* [SOURCE EXCERPT]:

——

Enjoy four short thoughts and a video adapted from the teachings of the Lubavitcher Rebbe on Parshat Shemini.

Body & Soul

In the 11th chapter of Leviticus, the Torah discusses some of the laws of ritual impurity, food that comes in contact with a source of impurity is rendered ritually impure.

The above-quoted verse touches on two of the necessary conditions before a foodstuff is susceptible to contamination: 1) The food in question must be fit for human consumption. 2) It must first come in contact with water or one of the other "seven liquids".

Man is a synthesis of body and soul, the Torah that instructs and inspires one’s life likewise possesses both a "physical" element as well as a conceptual-spiritual side. The "body" of Torah is its legal code and pragmatic guide to daily living; its "soul" is the inner dimension of these laws, which addresses the internal world of the human mind and heart, man's relationship with his Creator and his purpose in life.

——

* [THINGS TO DO]:
A) In the Parshat Shemini excerpt, what is called the "body" of Torah?
B) Extend the Parshat Shemini excerpt with a few more sentences, picking up after its last line.

* [DATA EXTRACT]:
——

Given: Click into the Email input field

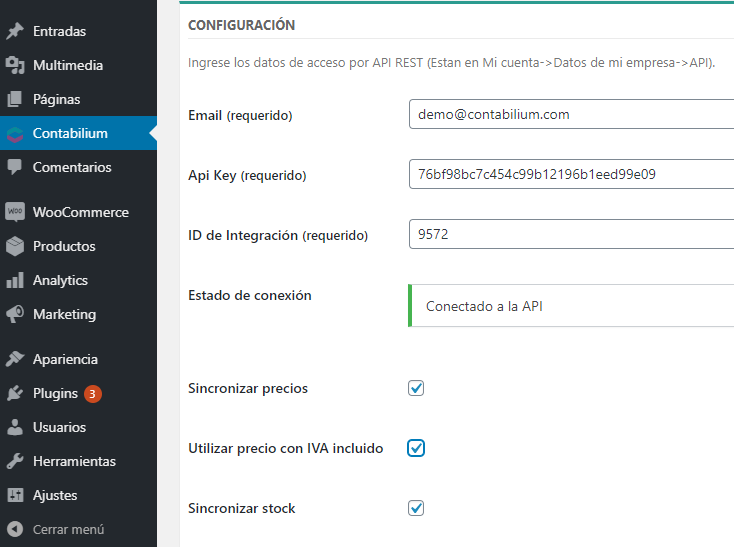Looking at the screenshot, I should point(571,114).
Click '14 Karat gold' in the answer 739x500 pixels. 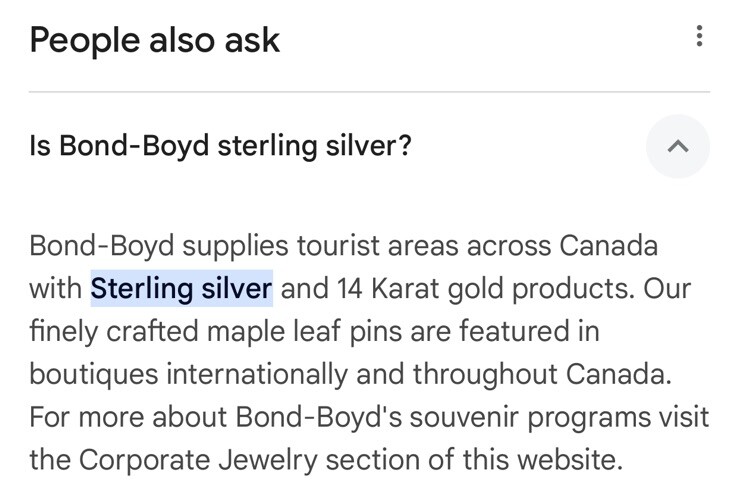(419, 289)
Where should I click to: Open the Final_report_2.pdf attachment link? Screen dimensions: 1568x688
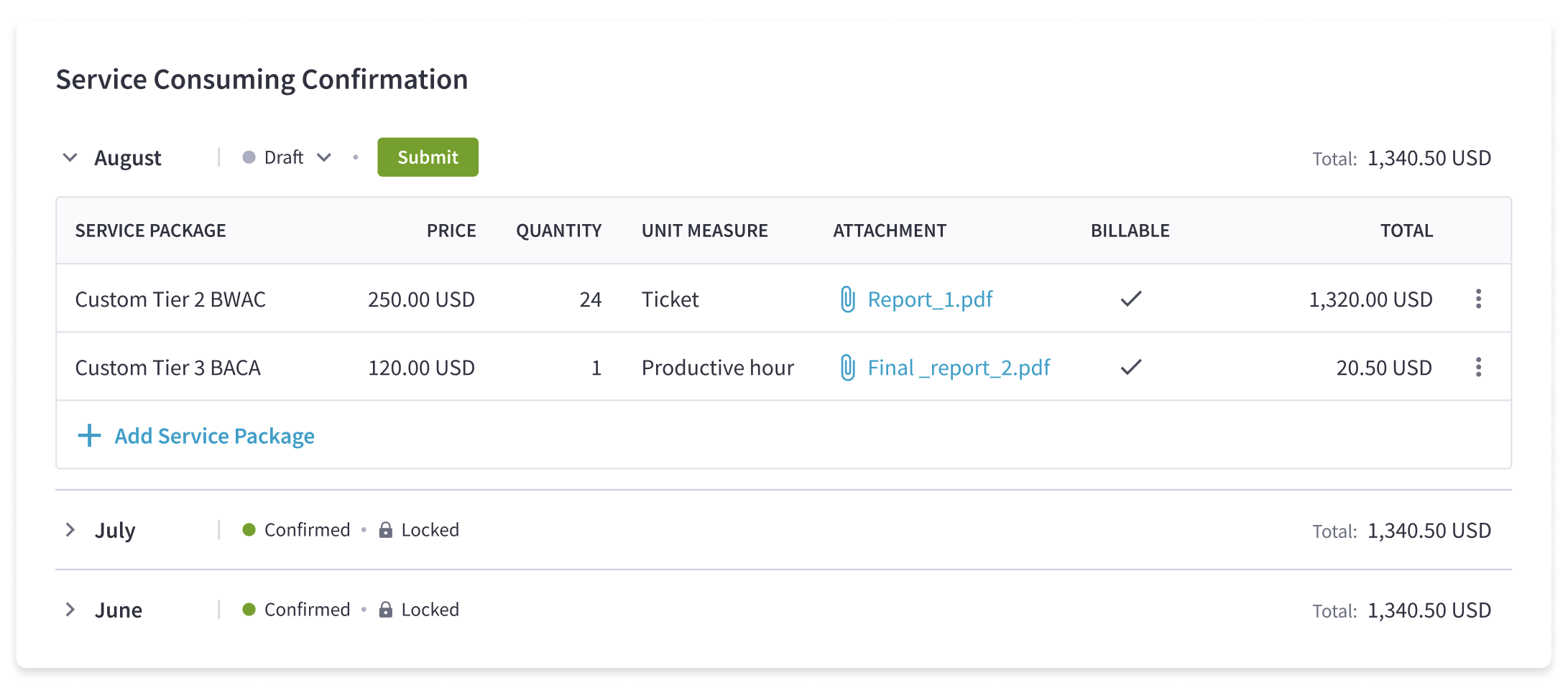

——

* [TASK-BY-TASK RESULTS]:
A) Its legal code and pragmatic guide to daily living.

B)
The is also true of the laws regarding the ritual impurity of food. These, too, have a moral-spiritual application to our lives.

The first law recounted above—that only food that is fit for human consumption is open to contamination—expresses the idea that the loftier a thing, the more vulnerable is it to corruption. Animal fodder is of a limited potential; equally limited are its negative uses. But the food that drives the human mind and heart can be the instrument of tremendous achievement; conversely, it may fuel the most destructive endeavors.

The same applies to all areas of life. A person may choose to "play it safe" and avoid anything touched by controversy, risk, or the possibility of failure---anything that may challenge his spiritual purity. But in doing so, he also disavows his most lofty potentials, the vulnerable but invaluable "human food" resources of his life.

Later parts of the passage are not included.